Caldwell Township is one of eighteen townships in Callaway County, Missouri, USA. As of the 2010 census, its population was 438.

==History==
Caldwell Township was established on June 5, 1883, created from former portions of current adjacent townships (as of 2018), and named in honor of a local family.
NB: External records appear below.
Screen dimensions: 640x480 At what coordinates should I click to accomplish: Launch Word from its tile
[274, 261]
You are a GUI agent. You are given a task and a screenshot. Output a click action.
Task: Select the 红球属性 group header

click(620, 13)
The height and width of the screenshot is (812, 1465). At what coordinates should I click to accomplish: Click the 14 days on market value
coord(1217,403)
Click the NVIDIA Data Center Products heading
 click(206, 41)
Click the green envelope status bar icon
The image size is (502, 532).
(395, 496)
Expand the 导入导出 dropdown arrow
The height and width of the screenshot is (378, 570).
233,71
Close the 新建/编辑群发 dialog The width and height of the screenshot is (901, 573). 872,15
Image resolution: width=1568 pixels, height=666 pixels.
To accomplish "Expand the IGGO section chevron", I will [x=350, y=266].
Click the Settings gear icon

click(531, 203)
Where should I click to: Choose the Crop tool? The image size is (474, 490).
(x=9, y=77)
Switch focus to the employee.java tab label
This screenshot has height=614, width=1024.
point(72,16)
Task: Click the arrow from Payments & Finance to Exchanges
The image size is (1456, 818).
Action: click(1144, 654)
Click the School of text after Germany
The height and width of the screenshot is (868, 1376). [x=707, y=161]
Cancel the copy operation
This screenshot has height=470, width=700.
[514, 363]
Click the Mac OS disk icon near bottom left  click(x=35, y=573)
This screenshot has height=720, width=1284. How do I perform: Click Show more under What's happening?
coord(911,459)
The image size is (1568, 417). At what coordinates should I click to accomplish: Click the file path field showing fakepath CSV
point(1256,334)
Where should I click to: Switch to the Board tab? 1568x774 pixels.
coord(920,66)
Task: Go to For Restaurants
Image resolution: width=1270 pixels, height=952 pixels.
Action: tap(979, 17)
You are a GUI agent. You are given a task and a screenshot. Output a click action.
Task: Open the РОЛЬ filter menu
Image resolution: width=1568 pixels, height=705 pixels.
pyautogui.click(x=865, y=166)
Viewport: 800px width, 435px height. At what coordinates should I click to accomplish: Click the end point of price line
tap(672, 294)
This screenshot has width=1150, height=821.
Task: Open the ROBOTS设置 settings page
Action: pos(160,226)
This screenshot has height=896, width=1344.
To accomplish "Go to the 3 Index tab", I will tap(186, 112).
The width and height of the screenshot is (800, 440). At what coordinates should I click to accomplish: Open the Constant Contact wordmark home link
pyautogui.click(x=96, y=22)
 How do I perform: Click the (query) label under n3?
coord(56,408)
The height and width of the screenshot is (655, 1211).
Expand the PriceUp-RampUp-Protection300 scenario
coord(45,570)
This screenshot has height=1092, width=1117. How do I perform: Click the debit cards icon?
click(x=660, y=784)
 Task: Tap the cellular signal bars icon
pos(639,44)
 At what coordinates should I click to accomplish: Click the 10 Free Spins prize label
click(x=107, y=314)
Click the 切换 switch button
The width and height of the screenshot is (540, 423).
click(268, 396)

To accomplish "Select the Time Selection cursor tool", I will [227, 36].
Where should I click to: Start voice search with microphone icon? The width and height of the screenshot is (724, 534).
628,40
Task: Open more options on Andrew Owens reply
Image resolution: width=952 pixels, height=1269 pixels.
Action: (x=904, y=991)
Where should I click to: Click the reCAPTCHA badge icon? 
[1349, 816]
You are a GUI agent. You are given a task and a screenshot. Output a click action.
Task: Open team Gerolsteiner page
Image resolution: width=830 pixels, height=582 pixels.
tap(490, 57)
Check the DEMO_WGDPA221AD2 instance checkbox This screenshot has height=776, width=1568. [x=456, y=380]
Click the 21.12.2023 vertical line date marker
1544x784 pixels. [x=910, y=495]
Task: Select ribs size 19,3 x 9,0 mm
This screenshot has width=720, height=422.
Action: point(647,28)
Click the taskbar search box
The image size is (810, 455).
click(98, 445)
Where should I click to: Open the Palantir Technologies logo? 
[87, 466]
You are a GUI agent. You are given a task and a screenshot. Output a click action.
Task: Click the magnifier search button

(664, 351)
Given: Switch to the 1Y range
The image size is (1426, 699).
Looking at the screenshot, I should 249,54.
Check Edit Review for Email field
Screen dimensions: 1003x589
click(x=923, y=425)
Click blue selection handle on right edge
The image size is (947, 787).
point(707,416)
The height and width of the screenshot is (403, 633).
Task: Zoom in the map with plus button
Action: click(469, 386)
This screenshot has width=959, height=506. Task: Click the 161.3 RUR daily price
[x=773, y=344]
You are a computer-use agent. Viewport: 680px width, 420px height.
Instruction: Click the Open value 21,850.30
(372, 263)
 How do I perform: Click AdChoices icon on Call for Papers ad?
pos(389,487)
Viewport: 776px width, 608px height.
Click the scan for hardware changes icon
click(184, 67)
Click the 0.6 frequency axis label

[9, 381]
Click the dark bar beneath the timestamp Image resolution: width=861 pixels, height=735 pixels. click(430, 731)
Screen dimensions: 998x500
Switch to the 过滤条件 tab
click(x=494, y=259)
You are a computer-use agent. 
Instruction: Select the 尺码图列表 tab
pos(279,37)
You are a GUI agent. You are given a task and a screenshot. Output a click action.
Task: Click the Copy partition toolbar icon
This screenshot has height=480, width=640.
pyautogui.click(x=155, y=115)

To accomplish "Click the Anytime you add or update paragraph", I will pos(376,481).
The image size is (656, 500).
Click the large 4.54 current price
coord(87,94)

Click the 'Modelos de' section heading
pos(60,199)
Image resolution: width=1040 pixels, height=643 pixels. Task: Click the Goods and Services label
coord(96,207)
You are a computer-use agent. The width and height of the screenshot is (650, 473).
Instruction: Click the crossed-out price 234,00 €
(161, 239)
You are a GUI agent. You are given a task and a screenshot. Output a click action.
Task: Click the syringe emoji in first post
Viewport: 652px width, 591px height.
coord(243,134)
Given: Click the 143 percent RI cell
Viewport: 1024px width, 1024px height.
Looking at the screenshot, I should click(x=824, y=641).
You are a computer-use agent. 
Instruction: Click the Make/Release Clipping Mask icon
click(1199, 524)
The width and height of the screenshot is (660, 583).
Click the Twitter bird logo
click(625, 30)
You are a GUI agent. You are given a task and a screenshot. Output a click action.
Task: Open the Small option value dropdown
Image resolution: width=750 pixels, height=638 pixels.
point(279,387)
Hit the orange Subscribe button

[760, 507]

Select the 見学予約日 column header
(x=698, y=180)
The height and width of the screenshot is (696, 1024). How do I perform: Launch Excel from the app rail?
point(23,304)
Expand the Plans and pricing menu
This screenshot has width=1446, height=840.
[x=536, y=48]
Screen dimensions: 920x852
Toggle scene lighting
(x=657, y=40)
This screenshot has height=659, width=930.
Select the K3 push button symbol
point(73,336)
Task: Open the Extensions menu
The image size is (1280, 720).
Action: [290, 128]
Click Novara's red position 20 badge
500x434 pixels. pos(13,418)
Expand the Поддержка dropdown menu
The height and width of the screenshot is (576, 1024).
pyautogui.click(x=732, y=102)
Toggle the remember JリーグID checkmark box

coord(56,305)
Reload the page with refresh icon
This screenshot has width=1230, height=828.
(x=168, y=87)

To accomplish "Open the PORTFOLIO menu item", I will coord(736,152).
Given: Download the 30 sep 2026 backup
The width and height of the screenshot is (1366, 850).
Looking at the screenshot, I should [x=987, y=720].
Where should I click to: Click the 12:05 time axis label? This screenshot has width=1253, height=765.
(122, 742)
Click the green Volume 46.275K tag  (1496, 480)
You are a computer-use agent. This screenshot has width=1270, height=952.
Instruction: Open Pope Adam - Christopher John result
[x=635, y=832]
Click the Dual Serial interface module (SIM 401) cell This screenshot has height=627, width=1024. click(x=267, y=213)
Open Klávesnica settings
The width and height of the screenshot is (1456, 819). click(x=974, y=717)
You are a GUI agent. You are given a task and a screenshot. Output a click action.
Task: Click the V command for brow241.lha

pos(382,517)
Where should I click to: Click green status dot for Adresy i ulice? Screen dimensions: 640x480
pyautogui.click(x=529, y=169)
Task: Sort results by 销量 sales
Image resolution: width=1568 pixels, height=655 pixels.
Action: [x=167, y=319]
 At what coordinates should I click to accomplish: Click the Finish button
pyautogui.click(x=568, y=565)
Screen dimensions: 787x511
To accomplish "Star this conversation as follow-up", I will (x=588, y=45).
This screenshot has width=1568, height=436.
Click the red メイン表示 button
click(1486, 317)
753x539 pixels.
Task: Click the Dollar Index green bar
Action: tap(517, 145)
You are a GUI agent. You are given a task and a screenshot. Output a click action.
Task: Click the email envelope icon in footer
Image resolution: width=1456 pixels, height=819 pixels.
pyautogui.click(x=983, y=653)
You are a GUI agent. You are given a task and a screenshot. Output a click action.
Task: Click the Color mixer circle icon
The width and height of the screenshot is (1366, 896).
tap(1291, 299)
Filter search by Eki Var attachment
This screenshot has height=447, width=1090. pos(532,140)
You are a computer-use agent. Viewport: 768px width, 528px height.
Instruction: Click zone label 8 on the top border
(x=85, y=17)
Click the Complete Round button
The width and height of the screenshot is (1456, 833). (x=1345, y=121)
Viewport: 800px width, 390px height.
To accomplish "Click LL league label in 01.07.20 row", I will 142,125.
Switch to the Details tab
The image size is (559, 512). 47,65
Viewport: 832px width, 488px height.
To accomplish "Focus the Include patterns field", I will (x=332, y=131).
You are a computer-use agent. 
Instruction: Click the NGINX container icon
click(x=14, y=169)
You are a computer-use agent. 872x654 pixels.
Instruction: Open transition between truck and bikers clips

The township's boundaries changed between 1883 and 1897, per descriptions of boundaries in the 1884 Missouri State Library history of Callaway County and the subsequent official map of the county published in 1897.

==Geography==
Caldwell Township covers an area of 23.38 sqmi and while containing no incorporated settlements, it has included the unincorporated community of "Dixie". It contains seven cemeteries: Bush, Caldwell, Cave, Foster, James, Knight and Mount Tabor; as well as the streams of Caldwell Branch, Prairie Fork and Prime Creek.